§ SUPPLIED TEXT
◆ ◆ ◆ ◆ ◆
What shaped our thinking at Global Fashion Summit – and what we brought back
At this year’s Global Fashion Summit, much of the conversation centred on how to decarbonise a complex global industry. But beneath the technical discussions sits a more fundamental question: who is included in that transition, and on what terms?
The panel “Decarbonising fashion for people”, featuring Anna Gedda, CEO of H&M Foundation, and Aarti Mohan, Co-founder and Partner at Sattva Consulting covered how decarbonisation, climate, adaptation, and social equity are deeply interconnected in manufacturing hubs.
The discussion highlighted the tension of social impact in the climate work, and the frictions and opportunities of doing both simultaneously with the below key take aways.
No Adaptation, no transition. If the workforce cannot transition with the industry, the industry will not transition at scale or will do so in ways that are difficult to sustain. Climate mitigation and adaptation are already intertwined in manufacturing contexts. Treating them separately risks slowing down both.
Many actors need to move together. Progress does not come from engaging stakeholders one by one, it depends on early alignment between suppliers, brands and workers. Suppliers drive implementation, brands shape incentives, and workers determine whether solutions function in practice. Without that alignment, solutions risk being either unworkable on the ground or disconnected from commercial realities. Also government and financial actors must be engaged. Without policy, infrastructure and capital things cannot scale.
How worker perspectives can shape better outcomes. In terms of authentic worker influence, the conversation moved beyond consultation towards what it means to embed worker input into decision-making. This includes involving workers in the design of transition strategies, creating structures for ongoing social dialogue, and linking their input to real incentives and decisions.
Anna Gedda brought up a concrete example of the above in H&M Foundation’s collective impact initiative Oporajita. Oporajita focuses on incorporating workers’ perspectives into its activities, while also supporting manufacturers on their individual decarbonisation journeys. It combines climate adaptation with mitigation and works toward systemic change.
Adding perspectives to shape the conversation
To promote a just and fair transition for the textile industry, a wide range of voices across the value chain need to be involved and heard, and solutions need to be designed together with those closest to implementation. The H&M Foundation works to facilitate that diverse perspectives are part of shaping industry conversations. Together with the Global Fashion Agenda we were supporting voices at the Global Fashion Summit 2026 that reflect different parts of the system.
Early-stage innovators from the Global Change Award Top 20 finalists 2026:
• Md. Ridwan Hossain, Co-Founder, ThreadBridge, Bangladesh • Henry Kavuma, Founder, Living Carbon Capture Dye Systems, Uganda
From system-level and implementation perspectives:
• Aarti Mohan, Co-founder and Partner, Sattva Consulting, India • Rawnak Jahan, Director, Women and Youth Program, CARE Bangladesh
• Dr. Harshita Umesh, Medical doctor and social impact advocate, India • Farhana Islam, Quality Inspector Tusuka Apparels Ltd, Bangladesh
We saw this as an important opportunity to give space to voices that are often underrepresented in these conversations, bringing in new perspectives and highlighting solutions from the ground. We already know what needs to be done; the challenge is understanding how to do it. By bringing in perspectives from across the value chain into the conversations where decisions are shaped, we hope to see more direct discussions, earlier identification of barriers, and solutions that are more grounded in practice.
◆ ◆ ◆ ◆ ◆
§ EXPLORE THE MATERIAL
**A)** Rewrite the summit piece starting at "What shaped our" and ending at "in manufacturing hubs.", changing "panel" to "session".
**B)** Using the summit piece, answer these:
(i) Who is the CEO of H&M Foundation?
(ii) What is the name of H&M Foundation's collective impact initiative?
(iii) What country is listed next to Henry Kavuma?

§ SUPPLIED INFORMATION
◆ ◆ ◆ ◆ ◆
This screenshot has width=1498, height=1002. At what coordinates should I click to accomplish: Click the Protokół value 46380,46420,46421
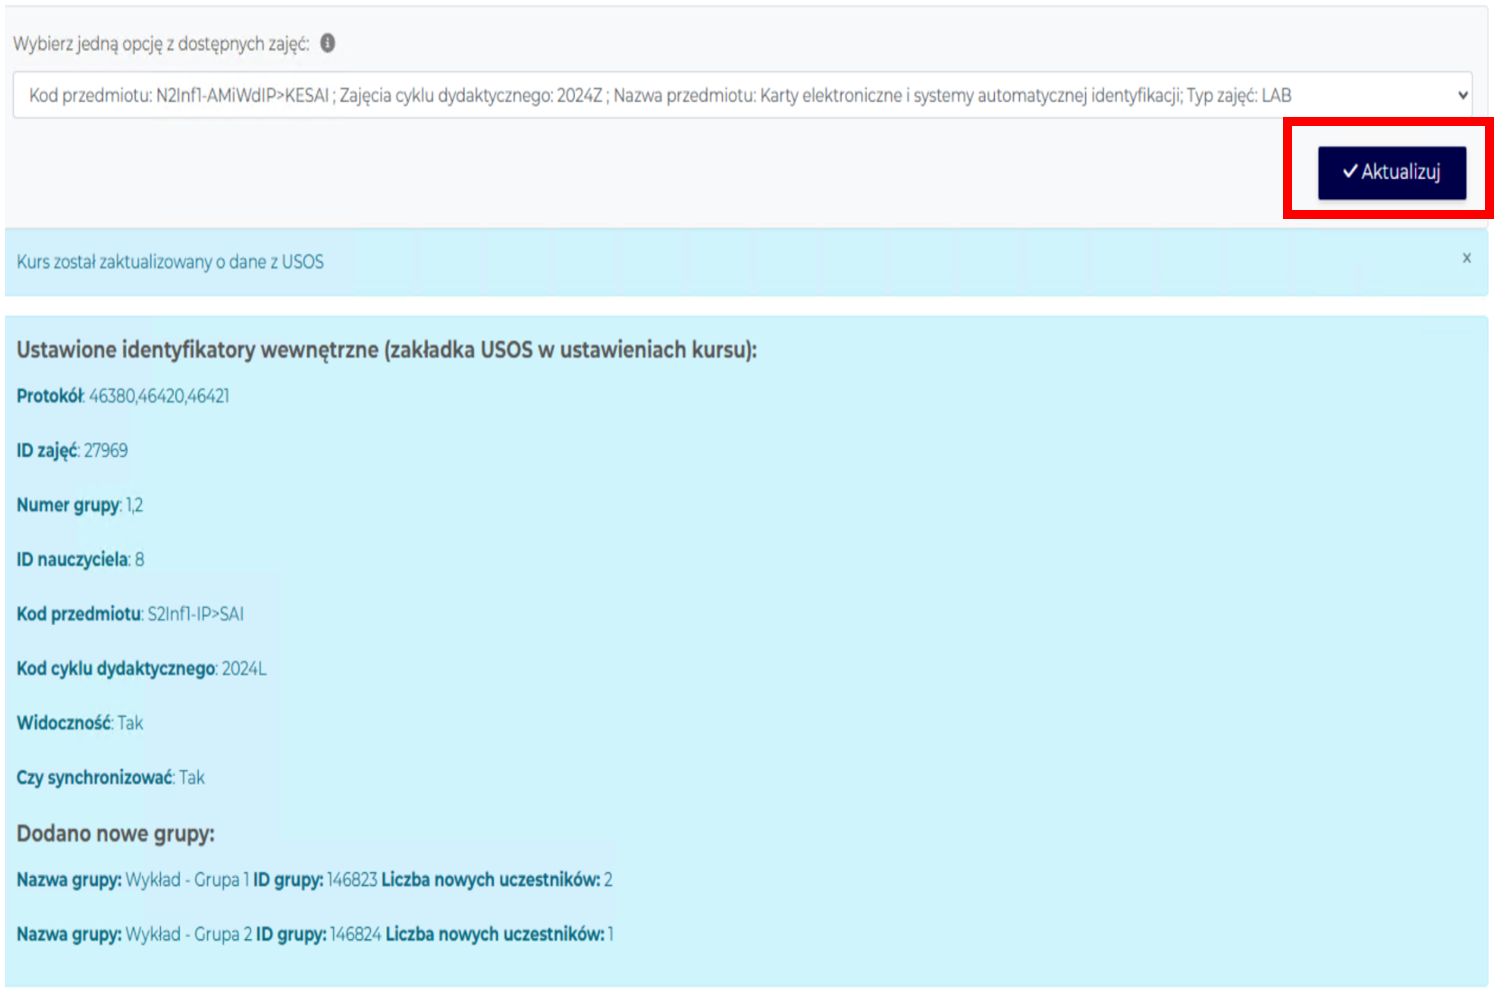tap(158, 396)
◆ ◆ ◆ ◆ ◆
§ ANSWER SET
**A)**
What shaped our thinking at Global Fashion Summit – and what we brought back
At this year’s Global Fashion Summit, much of the conversation centred on how to decarbonise a complex global industry. But beneath the technical discussions sits a more fundamental question: who is included in that transition, and on what terms?
The session “Decarbonising fashion for people”, featuring Anna Gedda, CEO of H&M Foundation, and Aarti Mohan, Co-founder and Partner at Sattva Consulting covered how decarbonisation, climate, adaptation, and social equity are deeply interconnected in manufacturing hubs.

**B)**
(i) Anna Gedda
(ii) Oporajita
(iii) Uganda